• **Work instructions**
From the entries, copy every line that carries the string "Disable".

═══ Records provided

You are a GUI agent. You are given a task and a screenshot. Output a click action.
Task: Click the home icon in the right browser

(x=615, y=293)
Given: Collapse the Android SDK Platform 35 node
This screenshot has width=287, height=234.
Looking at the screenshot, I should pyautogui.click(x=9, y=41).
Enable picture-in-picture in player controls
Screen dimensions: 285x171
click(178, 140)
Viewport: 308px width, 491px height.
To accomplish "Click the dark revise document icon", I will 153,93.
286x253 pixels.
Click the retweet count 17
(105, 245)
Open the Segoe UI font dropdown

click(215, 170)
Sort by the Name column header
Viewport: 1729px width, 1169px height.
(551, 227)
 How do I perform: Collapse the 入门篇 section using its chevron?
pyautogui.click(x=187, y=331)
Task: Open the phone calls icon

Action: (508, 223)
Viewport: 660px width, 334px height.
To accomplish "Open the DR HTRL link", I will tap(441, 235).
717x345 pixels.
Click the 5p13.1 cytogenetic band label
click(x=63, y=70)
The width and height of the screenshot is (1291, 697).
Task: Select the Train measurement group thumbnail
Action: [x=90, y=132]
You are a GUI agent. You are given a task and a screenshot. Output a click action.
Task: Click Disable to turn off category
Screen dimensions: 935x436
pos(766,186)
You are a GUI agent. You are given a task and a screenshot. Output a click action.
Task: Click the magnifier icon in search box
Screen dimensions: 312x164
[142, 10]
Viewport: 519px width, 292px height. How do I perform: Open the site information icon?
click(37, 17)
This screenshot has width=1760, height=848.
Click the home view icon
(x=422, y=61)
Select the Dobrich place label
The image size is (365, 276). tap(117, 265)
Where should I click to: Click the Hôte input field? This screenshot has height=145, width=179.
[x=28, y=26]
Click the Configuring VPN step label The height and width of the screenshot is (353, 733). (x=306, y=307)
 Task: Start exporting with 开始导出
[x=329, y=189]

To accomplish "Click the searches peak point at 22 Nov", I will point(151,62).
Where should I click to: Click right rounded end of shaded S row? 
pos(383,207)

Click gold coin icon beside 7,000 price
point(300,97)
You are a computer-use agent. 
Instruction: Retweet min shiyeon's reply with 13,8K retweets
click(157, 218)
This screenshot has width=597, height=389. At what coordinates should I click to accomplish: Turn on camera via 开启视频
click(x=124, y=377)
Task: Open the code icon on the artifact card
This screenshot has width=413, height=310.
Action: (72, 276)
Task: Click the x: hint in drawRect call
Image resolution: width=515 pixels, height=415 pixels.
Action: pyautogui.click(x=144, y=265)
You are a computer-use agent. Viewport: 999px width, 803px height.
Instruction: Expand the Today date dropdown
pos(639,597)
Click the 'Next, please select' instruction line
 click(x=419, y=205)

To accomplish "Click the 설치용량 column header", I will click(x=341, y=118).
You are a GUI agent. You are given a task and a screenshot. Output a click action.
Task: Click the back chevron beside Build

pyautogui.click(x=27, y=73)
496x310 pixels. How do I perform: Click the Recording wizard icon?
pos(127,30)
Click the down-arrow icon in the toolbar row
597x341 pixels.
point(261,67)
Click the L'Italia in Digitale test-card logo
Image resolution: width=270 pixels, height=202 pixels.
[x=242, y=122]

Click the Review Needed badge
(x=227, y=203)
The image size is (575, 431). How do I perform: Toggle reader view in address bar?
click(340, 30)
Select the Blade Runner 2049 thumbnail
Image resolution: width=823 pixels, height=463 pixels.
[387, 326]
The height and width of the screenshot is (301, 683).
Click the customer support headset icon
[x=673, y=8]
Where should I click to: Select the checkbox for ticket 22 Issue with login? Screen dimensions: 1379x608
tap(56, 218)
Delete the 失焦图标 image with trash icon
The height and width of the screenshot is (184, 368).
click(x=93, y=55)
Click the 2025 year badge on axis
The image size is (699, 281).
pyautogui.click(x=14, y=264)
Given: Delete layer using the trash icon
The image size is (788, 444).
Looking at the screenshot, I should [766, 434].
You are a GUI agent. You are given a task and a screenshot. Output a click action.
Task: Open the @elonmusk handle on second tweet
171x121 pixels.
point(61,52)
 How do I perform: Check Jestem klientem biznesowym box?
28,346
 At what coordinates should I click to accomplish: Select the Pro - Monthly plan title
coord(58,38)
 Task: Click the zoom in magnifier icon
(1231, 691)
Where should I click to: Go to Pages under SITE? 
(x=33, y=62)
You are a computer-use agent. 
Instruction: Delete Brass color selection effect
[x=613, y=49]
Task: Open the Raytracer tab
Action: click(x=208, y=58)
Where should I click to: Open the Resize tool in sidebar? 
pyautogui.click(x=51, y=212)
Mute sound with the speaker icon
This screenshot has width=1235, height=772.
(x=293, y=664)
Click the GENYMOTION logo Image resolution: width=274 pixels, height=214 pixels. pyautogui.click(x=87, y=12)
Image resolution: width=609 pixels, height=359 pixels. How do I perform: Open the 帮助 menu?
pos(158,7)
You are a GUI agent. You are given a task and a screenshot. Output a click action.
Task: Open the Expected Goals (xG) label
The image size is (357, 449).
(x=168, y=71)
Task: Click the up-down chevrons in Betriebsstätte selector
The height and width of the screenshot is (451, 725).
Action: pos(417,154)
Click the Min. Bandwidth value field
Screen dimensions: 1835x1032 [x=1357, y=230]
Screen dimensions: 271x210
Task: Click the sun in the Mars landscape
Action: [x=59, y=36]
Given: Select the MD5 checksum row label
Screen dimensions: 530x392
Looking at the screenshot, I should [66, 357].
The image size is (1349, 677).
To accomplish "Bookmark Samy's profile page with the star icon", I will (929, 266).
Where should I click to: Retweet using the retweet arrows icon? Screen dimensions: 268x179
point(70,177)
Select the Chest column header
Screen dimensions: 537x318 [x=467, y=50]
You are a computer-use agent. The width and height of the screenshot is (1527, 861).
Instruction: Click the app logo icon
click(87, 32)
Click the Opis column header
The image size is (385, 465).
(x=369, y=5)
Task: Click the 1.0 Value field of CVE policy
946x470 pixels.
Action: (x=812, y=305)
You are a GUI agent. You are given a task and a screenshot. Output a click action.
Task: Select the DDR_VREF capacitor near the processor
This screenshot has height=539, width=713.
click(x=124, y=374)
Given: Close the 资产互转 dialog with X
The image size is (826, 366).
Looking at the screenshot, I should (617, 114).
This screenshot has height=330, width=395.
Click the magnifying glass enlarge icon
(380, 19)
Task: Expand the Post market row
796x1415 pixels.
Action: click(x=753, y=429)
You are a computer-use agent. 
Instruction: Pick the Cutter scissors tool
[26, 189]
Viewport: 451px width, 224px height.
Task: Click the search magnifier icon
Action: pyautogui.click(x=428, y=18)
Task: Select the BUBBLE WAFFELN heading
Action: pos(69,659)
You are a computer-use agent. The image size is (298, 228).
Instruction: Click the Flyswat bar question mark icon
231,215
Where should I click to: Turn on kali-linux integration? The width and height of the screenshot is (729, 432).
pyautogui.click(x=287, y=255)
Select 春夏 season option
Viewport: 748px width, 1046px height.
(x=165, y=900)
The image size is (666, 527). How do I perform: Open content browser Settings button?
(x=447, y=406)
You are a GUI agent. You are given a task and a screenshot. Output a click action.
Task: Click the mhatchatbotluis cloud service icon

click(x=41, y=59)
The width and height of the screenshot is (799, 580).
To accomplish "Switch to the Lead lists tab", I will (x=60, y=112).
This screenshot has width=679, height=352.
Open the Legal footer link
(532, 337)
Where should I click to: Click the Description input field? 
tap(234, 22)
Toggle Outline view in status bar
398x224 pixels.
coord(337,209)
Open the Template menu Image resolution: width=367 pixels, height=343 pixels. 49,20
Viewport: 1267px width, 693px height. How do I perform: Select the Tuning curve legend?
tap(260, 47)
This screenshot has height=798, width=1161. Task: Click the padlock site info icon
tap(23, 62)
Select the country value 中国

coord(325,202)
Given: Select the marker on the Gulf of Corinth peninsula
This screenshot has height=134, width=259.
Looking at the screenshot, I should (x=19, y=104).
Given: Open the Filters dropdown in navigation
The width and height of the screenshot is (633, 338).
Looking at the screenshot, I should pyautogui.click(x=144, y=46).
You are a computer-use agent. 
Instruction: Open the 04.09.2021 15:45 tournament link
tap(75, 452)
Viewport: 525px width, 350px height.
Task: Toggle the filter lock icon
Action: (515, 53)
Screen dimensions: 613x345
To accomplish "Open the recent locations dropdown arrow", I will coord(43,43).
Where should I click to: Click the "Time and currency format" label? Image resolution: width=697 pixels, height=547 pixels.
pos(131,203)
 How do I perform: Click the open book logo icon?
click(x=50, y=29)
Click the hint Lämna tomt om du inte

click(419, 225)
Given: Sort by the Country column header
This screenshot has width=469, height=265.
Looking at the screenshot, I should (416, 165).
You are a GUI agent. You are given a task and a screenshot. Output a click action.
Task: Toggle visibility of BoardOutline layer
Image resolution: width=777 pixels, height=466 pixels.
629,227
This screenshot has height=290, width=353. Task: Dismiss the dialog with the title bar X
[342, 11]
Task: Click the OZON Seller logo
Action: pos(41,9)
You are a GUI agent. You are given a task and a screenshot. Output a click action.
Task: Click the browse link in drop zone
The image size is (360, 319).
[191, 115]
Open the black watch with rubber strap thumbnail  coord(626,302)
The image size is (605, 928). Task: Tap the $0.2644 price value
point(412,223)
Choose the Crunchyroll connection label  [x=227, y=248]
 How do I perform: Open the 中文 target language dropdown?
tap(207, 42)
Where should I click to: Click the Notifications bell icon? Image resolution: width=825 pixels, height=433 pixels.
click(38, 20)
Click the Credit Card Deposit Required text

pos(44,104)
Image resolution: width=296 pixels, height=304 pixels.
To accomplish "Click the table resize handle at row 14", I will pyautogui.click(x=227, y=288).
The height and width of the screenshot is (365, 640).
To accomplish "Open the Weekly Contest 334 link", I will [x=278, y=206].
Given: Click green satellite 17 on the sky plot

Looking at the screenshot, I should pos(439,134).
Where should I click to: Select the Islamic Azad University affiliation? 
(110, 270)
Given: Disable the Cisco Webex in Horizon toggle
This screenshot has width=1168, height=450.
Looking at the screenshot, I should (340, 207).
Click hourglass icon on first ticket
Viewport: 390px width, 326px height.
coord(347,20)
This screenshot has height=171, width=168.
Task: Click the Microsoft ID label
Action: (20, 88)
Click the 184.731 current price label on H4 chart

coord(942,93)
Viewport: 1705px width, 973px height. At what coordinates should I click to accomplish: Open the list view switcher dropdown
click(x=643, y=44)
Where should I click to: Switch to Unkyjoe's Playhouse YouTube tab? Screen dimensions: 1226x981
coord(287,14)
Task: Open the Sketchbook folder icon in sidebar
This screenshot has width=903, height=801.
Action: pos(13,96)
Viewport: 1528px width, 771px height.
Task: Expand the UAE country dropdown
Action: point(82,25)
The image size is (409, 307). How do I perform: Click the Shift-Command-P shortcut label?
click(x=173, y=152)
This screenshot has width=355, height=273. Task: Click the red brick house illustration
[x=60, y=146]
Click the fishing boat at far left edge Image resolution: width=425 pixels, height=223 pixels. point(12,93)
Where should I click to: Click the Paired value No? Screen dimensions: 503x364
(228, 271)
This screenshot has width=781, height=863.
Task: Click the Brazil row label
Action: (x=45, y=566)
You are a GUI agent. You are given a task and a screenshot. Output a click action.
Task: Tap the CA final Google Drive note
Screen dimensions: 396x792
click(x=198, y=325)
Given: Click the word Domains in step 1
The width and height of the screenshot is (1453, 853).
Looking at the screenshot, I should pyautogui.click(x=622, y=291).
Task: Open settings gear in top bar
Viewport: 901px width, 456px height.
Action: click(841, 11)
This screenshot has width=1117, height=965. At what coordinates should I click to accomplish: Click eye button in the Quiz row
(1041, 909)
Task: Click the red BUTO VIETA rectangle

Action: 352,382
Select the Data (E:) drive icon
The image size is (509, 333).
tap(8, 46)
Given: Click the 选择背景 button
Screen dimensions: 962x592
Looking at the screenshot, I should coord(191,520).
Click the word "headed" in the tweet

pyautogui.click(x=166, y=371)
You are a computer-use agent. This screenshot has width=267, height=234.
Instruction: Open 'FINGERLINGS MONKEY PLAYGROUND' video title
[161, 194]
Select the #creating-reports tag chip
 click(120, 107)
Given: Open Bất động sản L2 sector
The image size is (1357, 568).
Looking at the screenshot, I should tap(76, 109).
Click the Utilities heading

══════

• **Response**
Task: Click Disable to turn off category
Given: Disable the Cisco Webex in Horizon toggle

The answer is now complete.